-- BEGIN Excerpted text --

# Issues with front caliper flex with Tyrolsport stifening bushings



## elio (Nov 15, 2006)

Hi friends. To make the story short I send you a small review of the problem. I am having some brake issues (weird pedal feel and more travel) after installation of a ECS Stage 1(13.1in) Fr & 1R(12in) Rr BBK. Everything was done correctly, everything was new (rotors, pads, lines, Tyrolsport Fr caliper bushings, fluid), brakes and abs pump was purged several times using the right methods and tools.

Checking the problem I found some clearance in the Tyrolsport Fr brake stifening kit that I select to avoid the Fr caliper flex issues, I mean some vertical movement in the bushing around the caliper holes.

Check out the following pics:









Check out the pics 2 & 3 and you can notice a difference in the contact of bushings with the caliper metal itself. Right now I using the OEM rubber bushings and it work good when the system is cold, but as soon as the brakes get warm it start to allow caliper flex sending me the weird feeling again.

Then my big question is how can I correct this problem? anyone had the same issue?


----------



## DC Jetta Guy (Jul 31, 2004)

Ok, I'm familiar with the TyrolSport pin and bushing set - I've had them on my GLI for years and they work very well - no problems. Is your question saying you have a weird pedal feel with the OEM rubber pin bushings in place or with the TyrolSport bushings in place? Are you having clearance problems with the TyrolSport bushings and the new BBK setup? I can tell you the guys at TyrolSport are very cool about answering questions if you have problems like this.


----------



## elio (Nov 15, 2006)

DC Jetta Guy said:


> Ok, I'm familiar with the TyrolSport pin and bushing set - I've had them on my GLI for years and they work very well - no problems. Is your question saying you have a weird pedal feel with the OEM rubber pin bushings in place or with the TyrolSport bushings in place? Are you having clearance problems with the TyrolSport bushings and the new BBK setup? I can tell you the guys at TyrolSport are very cool about answering questions if you have problems like this.


Friend I was in contact with Michael Pancheri at Tyrolsport, he was a really friendly person and was helping me a lot with my issue. He told me that some clearance is ok due to mass automotive manufacturing processes, and the usage of the bushings showed in the pics is ok. He advice me too, about some hydraulic issues in the ABS module with ATE Typ200 & Racing Blue brake fluids. 
I changed the bushings for the OEM rubber ones with very little improvement with my brake issues :what:. I do that because was easy to change it and test, first. Anyway I will try another brake fluid in a near future, like Motul RBF600 for example, following Mr. Pancheri's recommendation. 
Basically the brake pedal feel in the morning is just like it should be, but 15min after drive the car, it becomes to be a get a little more travel, and get just a little worse after some spirited driving. All I feel is that the initial brake bite takes longer to feel (a little more pedal travel). Anyway when the pads are warm, the car stops really good.

-- END Excerpted text --

Goal A: In the brake thread, which brake fluid does elio plan to try next on Mr. Pancheri's recommendation?
Goal B: Condense the paragraph of the brake thread beginning "Hi friends. To make the story short" into two or three sentences that keep its main facts.
Goal C: List every brake fluid named in the brake thread.

-- BEGIN Given records --

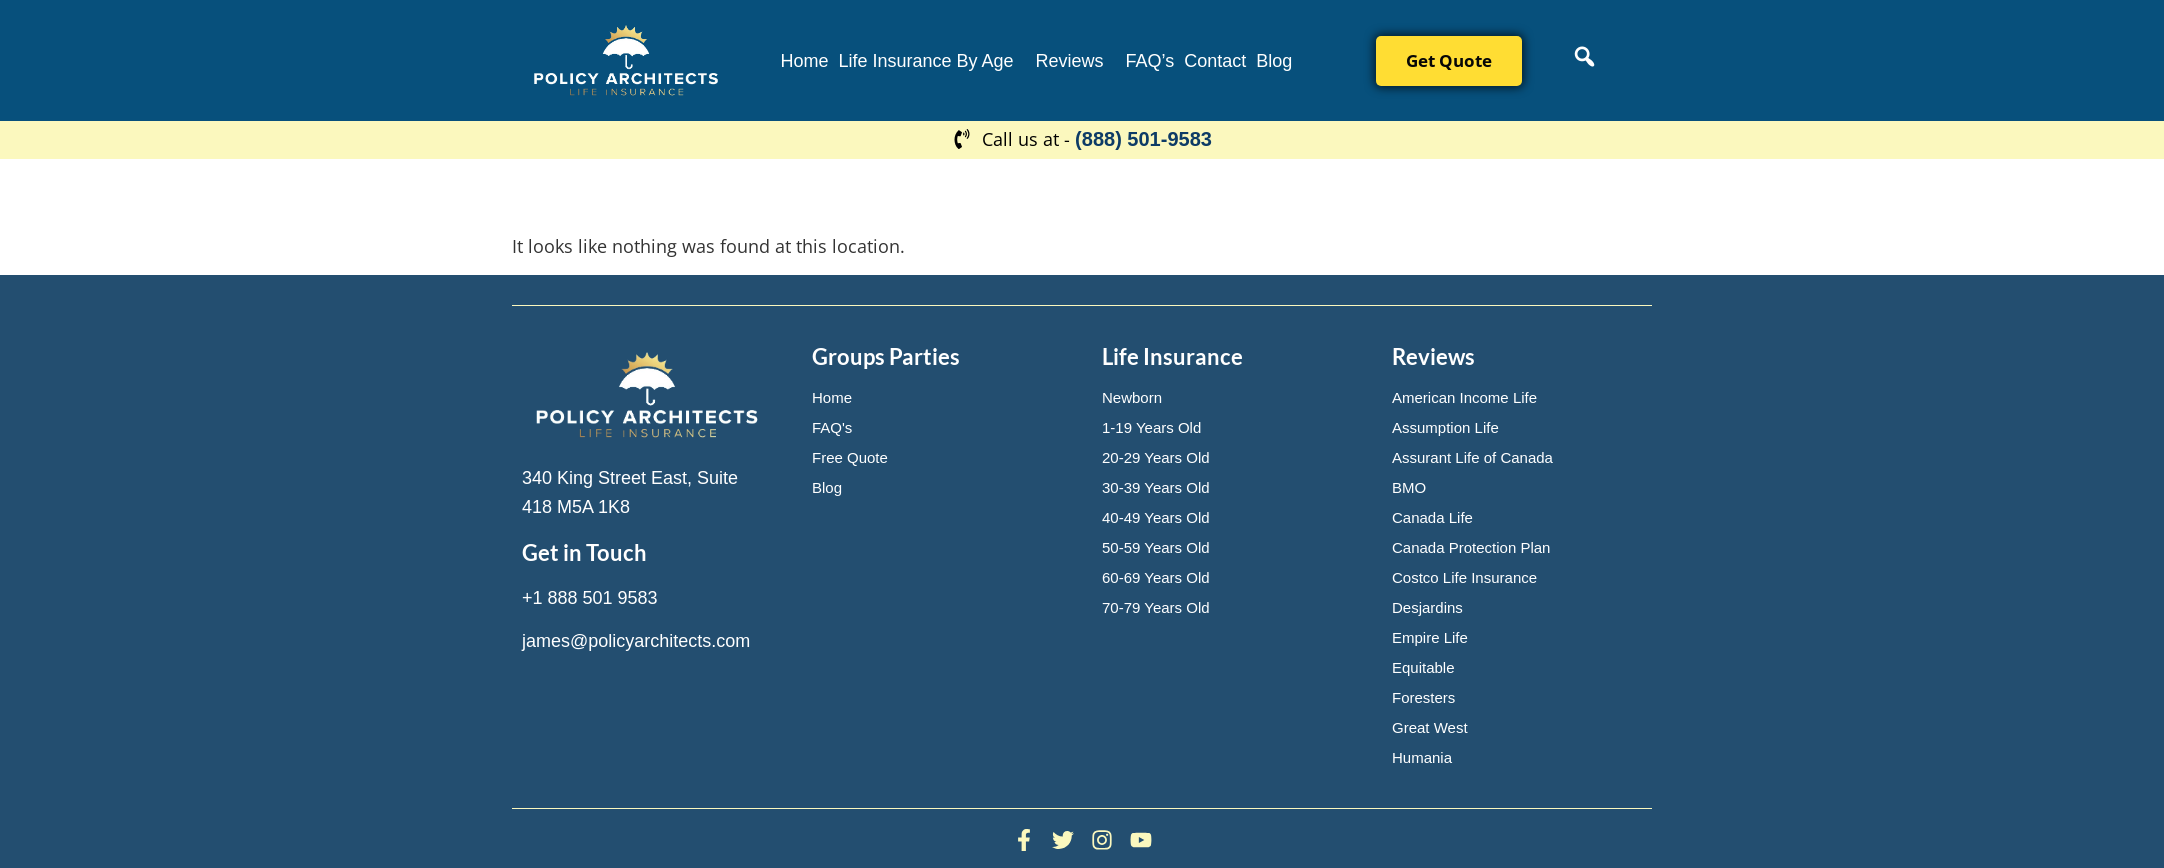  I want to click on Reviews, so click(1070, 61).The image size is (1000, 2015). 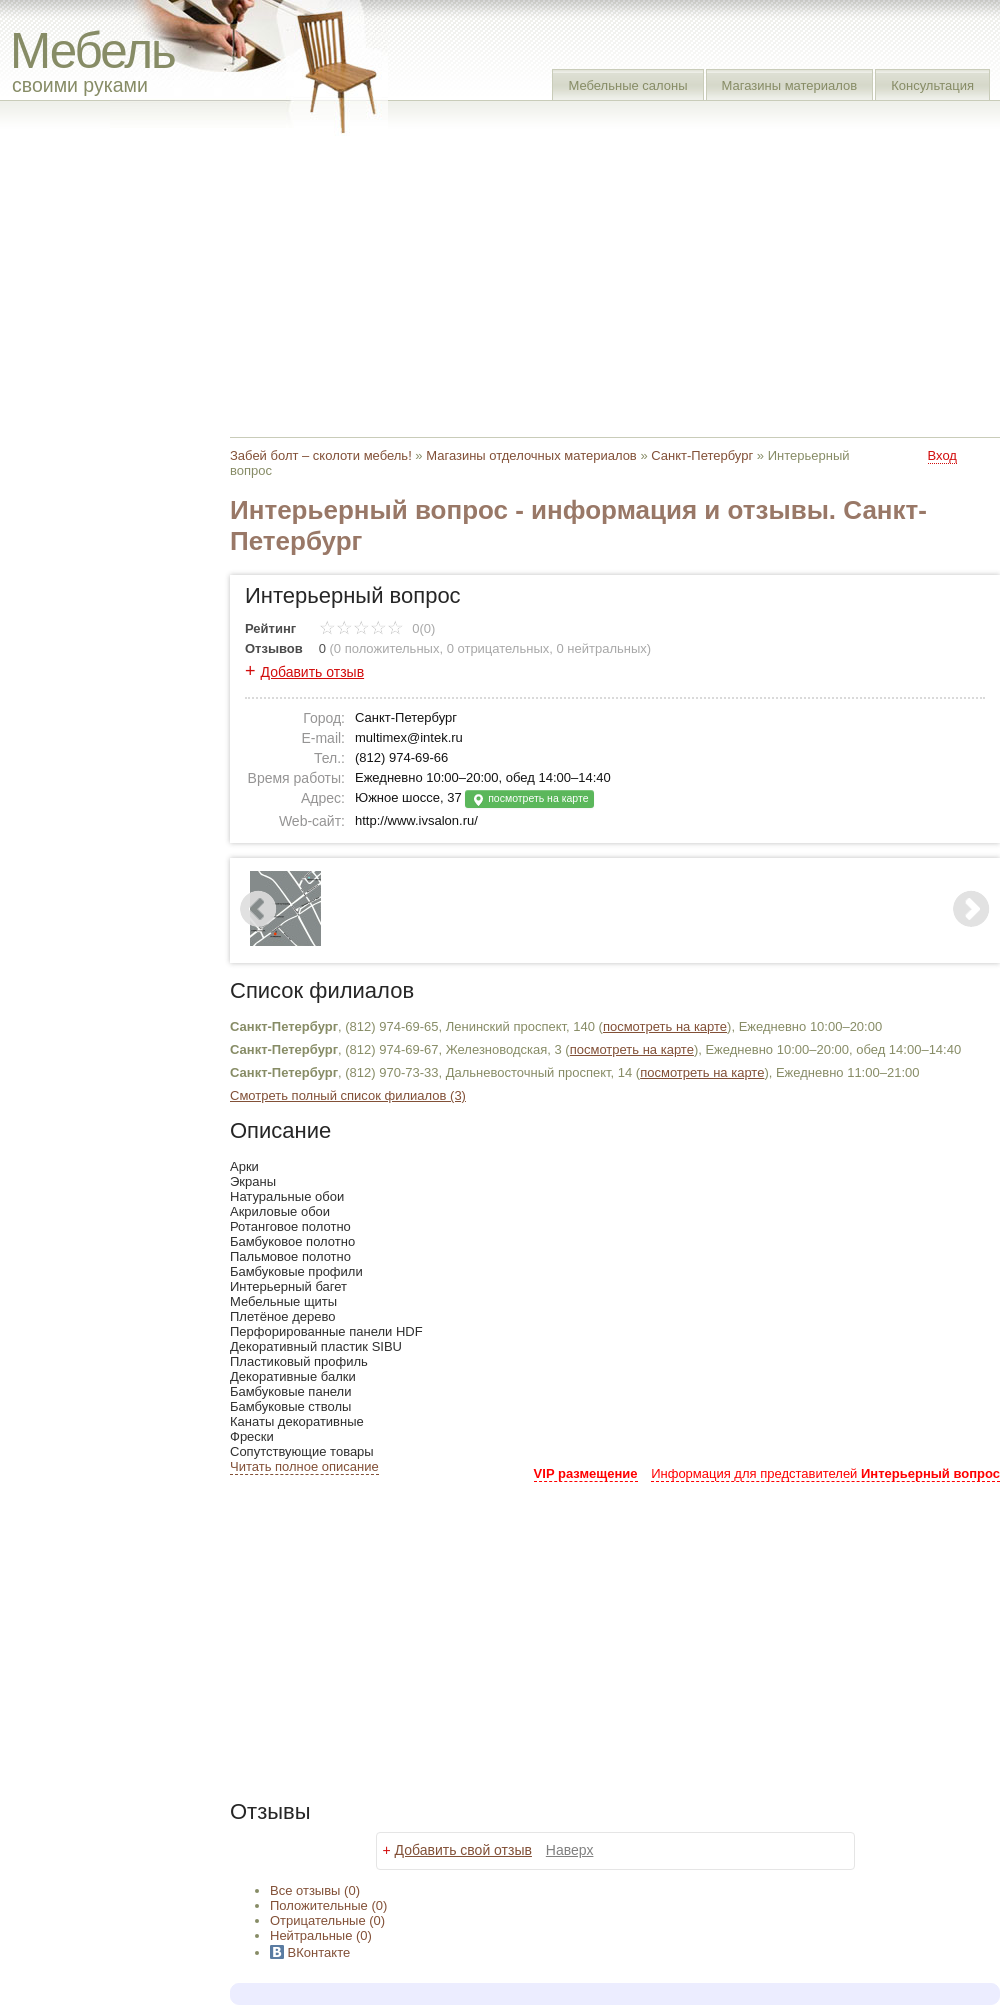 I want to click on Санкт-Петербург, so click(x=702, y=455).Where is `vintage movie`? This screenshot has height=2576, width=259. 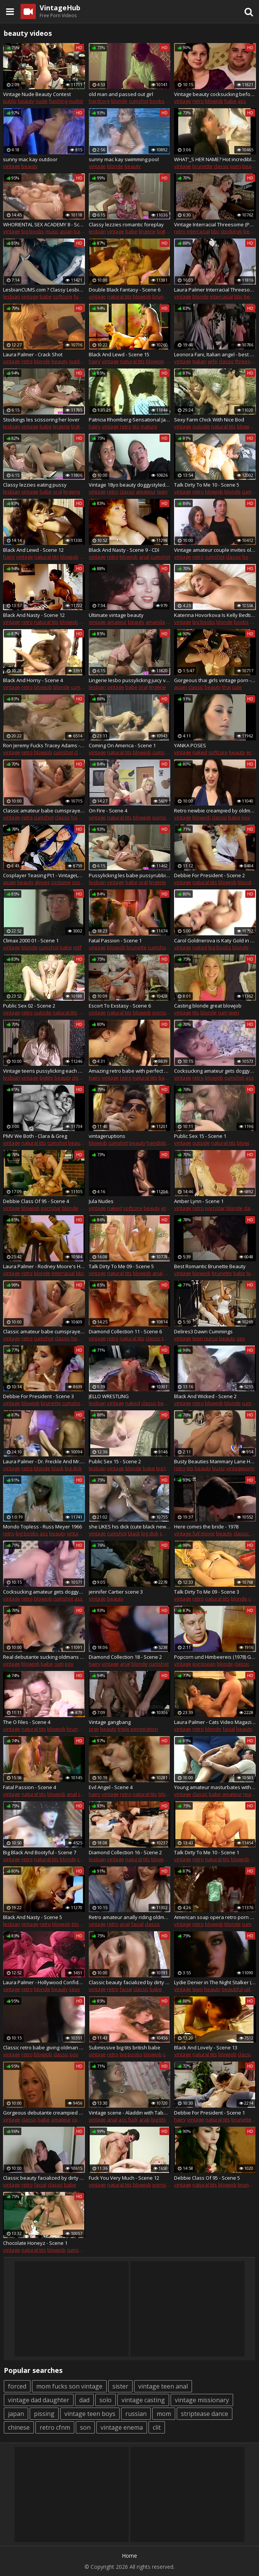
vintage movie is located at coordinates (83, 1533).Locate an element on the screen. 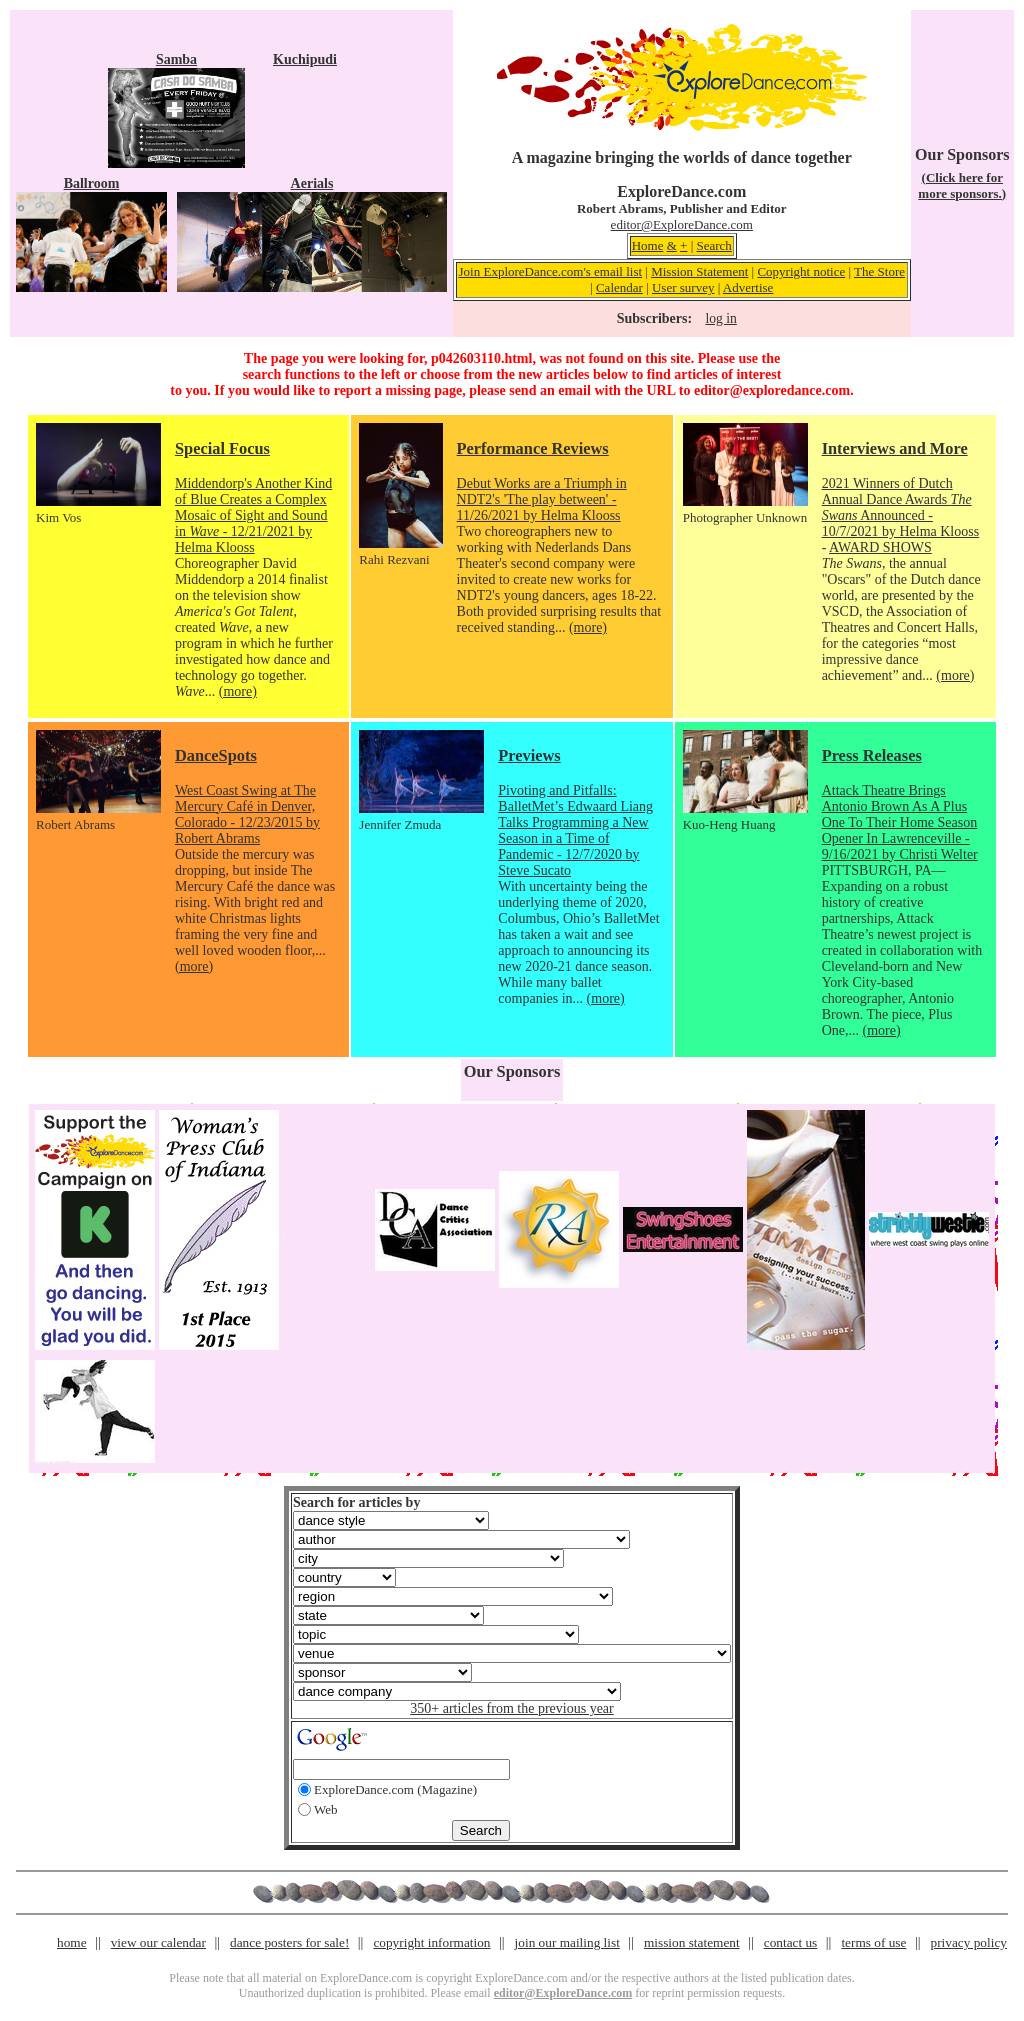 The image size is (1024, 2021). terms of use is located at coordinates (873, 1942).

-- END Given records --

Full solution A: Motul RBF600.

Full solution B: After installing an ECS Stage 1 big brake kit (13.1 in front, 12 in rear), elio has a weird pedal feel and more pedal travel. All parts were new, including rotors, pads, lines, Tyrolsport front caliper bushings and fluid, and the installation was done correctly. The brakes and ABS pump were purged several times with the right methods and tools.

Full solution C:
- ATE Typ200
- Racing Blue
- Motul RBF600